Although bringing customers information to big data platforms on the cloud seems like the right approach, companies may face some issues regarding the implementation process of numerous security regulations, such as GDPR, and the protection of their customers’ sensitive data.
What are some common solutions today?
The common approach today is to apply encryption transparently on the HDFS level which means that all users accessing through analytics applications and tools are able to see the data in the clear. But this technique is problematic as it grants unauthorized users access to sensitive data that is not required for their job, violating the “need to know basis” requirement.
Metaphorically speaking, this would be like locking your home windows, but leaving the front door open with a direct access right to your sensitive data. For our customers, this means thousands of open doors. Also, as GDPR at its core enforces access on a “need-to-know basis” with its “security by design”, consent and “legal basis” requirements, encrypting data at the HDFS layer is far from being enough.
Supposedly, the most efficient solution, in this case, would be to encrypt the data at the Hive or analytics application layer but this manipulation requires tedious configuring and maintenance of UDF’s which could potentially be done for one specific column but is extremely time-consuming when applying it on thousands of personal columns, with new ones popping up every hour.

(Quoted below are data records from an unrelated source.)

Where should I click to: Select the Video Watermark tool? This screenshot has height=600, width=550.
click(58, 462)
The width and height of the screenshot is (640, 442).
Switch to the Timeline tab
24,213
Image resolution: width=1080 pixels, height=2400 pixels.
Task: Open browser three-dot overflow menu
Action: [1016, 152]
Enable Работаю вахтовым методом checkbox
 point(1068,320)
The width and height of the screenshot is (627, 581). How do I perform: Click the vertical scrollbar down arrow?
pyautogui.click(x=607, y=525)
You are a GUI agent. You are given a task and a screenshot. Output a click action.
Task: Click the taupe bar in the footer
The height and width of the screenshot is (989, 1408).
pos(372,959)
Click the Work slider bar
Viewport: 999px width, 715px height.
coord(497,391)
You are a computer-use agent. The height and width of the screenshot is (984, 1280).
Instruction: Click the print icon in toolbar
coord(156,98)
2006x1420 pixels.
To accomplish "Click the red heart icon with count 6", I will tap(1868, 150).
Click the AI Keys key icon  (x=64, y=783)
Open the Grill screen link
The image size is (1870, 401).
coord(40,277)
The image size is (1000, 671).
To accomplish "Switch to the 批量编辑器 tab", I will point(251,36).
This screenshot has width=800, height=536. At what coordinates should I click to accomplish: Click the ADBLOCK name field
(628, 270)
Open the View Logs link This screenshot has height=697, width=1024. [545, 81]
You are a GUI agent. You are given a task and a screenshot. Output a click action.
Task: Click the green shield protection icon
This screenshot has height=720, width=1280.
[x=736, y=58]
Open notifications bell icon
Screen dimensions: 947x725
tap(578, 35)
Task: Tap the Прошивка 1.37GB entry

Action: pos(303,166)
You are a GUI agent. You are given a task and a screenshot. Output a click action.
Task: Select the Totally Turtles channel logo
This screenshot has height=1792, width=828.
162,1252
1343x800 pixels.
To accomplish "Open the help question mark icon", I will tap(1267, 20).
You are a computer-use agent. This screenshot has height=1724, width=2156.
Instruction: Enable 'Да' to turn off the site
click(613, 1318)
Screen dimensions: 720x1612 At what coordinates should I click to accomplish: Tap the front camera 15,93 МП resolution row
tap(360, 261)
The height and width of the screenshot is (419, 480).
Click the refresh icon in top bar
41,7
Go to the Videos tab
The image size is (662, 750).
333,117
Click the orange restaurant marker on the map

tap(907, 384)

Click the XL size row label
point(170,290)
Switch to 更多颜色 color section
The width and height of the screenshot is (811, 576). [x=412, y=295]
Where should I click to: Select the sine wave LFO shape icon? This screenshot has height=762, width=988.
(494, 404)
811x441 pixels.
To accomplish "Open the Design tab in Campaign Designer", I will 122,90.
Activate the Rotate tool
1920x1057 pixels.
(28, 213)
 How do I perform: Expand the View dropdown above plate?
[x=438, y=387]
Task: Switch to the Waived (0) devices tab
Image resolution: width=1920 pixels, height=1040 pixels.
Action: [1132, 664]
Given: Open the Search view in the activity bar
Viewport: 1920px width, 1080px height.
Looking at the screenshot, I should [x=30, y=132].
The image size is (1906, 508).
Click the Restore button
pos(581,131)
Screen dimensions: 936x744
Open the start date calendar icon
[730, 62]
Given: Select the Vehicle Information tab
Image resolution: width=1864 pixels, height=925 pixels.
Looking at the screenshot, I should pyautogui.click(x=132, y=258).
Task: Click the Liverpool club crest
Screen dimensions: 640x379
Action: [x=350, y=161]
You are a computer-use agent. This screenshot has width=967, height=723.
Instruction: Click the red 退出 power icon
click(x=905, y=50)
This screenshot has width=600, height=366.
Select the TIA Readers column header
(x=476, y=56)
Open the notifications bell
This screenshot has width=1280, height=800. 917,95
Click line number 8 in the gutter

What is the solution then?
SecuPi application-overlay replaces the need to apply and maintain UDF’s and is in synchronization with the entire Big data lifecycle. The process can be split into 3 components:
- SecuPi for Ingestion: SecuPi automatically encrypts or masks data that is loaded using NiFi and other 3rd Party ingestion tools
- SecuPi for Processing: SecuPi overlay is configured on the Hive and Spark – applying decryption for authorized users/usage while leaving the data encrypted to unauthorized and suspicious analytics requests
- SecuPi for Consumption: SecuPi overlay is configured on analytics applications to ensure data is decrypted only when legitimate and appropriate personal data access is required
Companies deploy the SecuPi overlay on their business applications in order to ensure the protection of their sensitive data as the platform ensures data security from source to destination across all layers. Our solution can be set up and implemented within days as encryption keys are managed by the SecuPi overlays and requires low maintenance as automatic and supervised ingestion encryption options exist for new data flows across all formats (e.g., JSON, CSV, ORC, Avro, Parquet).No manual UDF’s are required and negligible performance overhead can be predicted as encryption/decryption is done on the at the overlay level with no API calls.
Last but not least, SecuPi enables functional coverage through data protection for all your analytics life-cycle with encryption, masking, real-time monitoring, anomaly detection and access control as well as platform coverage which is used to expand your data protection from Big data to Teradata enterprise data warehouse and business applications.